TASK ITEM
Write each entry out again, exactly as it is written.

PROVIDED INFORMATION
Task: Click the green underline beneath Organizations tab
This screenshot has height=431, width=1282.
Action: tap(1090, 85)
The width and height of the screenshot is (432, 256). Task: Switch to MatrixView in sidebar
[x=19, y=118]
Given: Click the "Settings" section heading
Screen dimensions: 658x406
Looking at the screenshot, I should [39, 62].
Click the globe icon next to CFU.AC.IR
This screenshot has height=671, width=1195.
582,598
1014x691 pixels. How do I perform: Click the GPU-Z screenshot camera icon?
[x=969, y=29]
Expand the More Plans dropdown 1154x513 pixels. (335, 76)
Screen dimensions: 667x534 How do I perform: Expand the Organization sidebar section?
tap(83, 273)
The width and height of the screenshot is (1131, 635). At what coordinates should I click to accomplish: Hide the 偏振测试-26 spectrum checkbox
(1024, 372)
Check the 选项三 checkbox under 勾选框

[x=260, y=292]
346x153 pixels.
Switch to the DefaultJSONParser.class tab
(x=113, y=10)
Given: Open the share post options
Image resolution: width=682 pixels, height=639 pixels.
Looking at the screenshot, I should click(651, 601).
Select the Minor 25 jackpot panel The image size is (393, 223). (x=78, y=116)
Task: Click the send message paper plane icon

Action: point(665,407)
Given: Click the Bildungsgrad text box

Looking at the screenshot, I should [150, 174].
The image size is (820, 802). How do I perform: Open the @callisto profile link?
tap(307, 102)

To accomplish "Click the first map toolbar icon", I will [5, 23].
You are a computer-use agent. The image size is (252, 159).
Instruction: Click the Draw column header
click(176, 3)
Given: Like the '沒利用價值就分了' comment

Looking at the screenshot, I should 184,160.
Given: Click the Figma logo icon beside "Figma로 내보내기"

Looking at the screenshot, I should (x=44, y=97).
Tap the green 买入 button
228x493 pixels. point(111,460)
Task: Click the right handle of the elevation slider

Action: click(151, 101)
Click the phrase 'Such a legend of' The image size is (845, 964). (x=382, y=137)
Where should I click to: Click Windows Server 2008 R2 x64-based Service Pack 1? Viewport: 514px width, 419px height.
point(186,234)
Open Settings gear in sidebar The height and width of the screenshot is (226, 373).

SOLVED EXERCISE
Task: Click the green underline beneath Organizations tab
This screenshot has height=431, width=1282.
Action: tap(1090, 85)
The width and height of the screenshot is (432, 256). Task: Switch to MatrixView in sidebar
[x=19, y=118]
Given: Click the "Settings" section heading
Screen dimensions: 658x406
Looking at the screenshot, I should [39, 62].
Click the globe icon next to CFU.AC.IR
This screenshot has height=671, width=1195.
582,598
1014x691 pixels. How do I perform: Click the GPU-Z screenshot camera icon?
[x=969, y=29]
Expand the More Plans dropdown 1154x513 pixels. (335, 76)
Screen dimensions: 667x534 How do I perform: Expand the Organization sidebar section?
tap(83, 273)
The width and height of the screenshot is (1131, 635). At what coordinates should I click to accomplish: Hide the 偏振测试-26 spectrum checkbox
(1024, 372)
Check the 选项三 checkbox under 勾选框

[x=260, y=292]
346x153 pixels.
Switch to the DefaultJSONParser.class tab
(x=113, y=10)
Given: Open the share post options
Image resolution: width=682 pixels, height=639 pixels.
Looking at the screenshot, I should click(651, 601).
Select the Minor 25 jackpot panel The image size is (393, 223). (x=78, y=116)
Task: Click the send message paper plane icon

Action: point(665,407)
Given: Click the Bildungsgrad text box

Looking at the screenshot, I should [150, 174].
The image size is (820, 802). How do I perform: Open the @callisto profile link?
tap(307, 102)

To accomplish "Click the first map toolbar icon", I will [5, 23].
You are a computer-use agent. The image size is (252, 159).
Instruction: Click the Draw column header
click(176, 3)
Given: Like the '沒利用價值就分了' comment

Looking at the screenshot, I should 184,160.
Given: Click the Figma logo icon beside "Figma로 내보내기"

Looking at the screenshot, I should (x=44, y=97).
Tap the green 买入 button
228x493 pixels. point(111,460)
Task: Click the right handle of the elevation slider

Action: click(151, 101)
Click the phrase 'Such a legend of' The image size is (845, 964). (x=382, y=137)
Where should I click to: Click Windows Server 2008 R2 x64-based Service Pack 1? Viewport: 514px width, 419px height.
point(186,234)
Open Settings gear in sidebar The height and width of the screenshot is (226, 373).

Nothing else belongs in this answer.